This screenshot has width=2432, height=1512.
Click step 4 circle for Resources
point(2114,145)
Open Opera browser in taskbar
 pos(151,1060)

▸ **Exercise aim**
Copy out every entry, keeping each line exactly as it is.

▸ **Response to this task**
This screenshot has width=2432, height=1512.
Click step 4 circle for Resources
point(2114,145)
Open Opera browser in taskbar
 pos(151,1060)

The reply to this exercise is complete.